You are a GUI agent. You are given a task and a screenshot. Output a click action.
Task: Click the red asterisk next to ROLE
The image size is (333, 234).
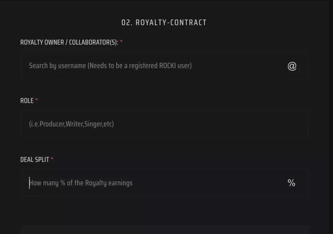pos(37,100)
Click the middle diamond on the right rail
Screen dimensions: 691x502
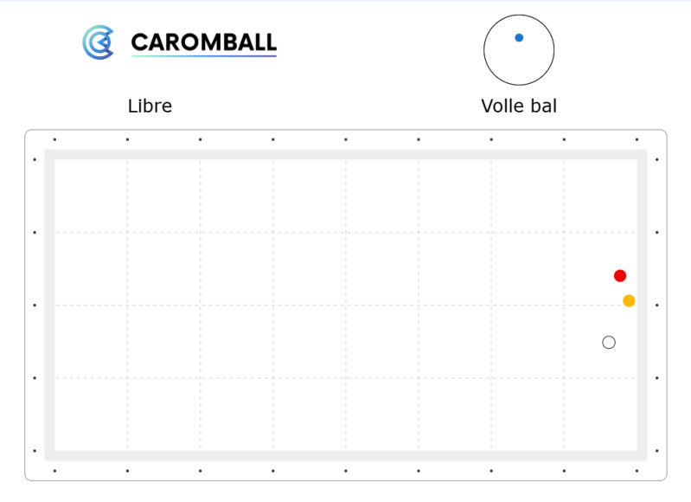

Problem — Word for word, return the records shown above without their pictures.

Task response —
You are a GUI agent. You are given a task and a screenshot. Output a click action.
Task: Click the red asterisk next to ROLE
The image size is (333, 234).
pos(37,100)
Click the middle diamond on the right rail
Screen dimensions: 691x502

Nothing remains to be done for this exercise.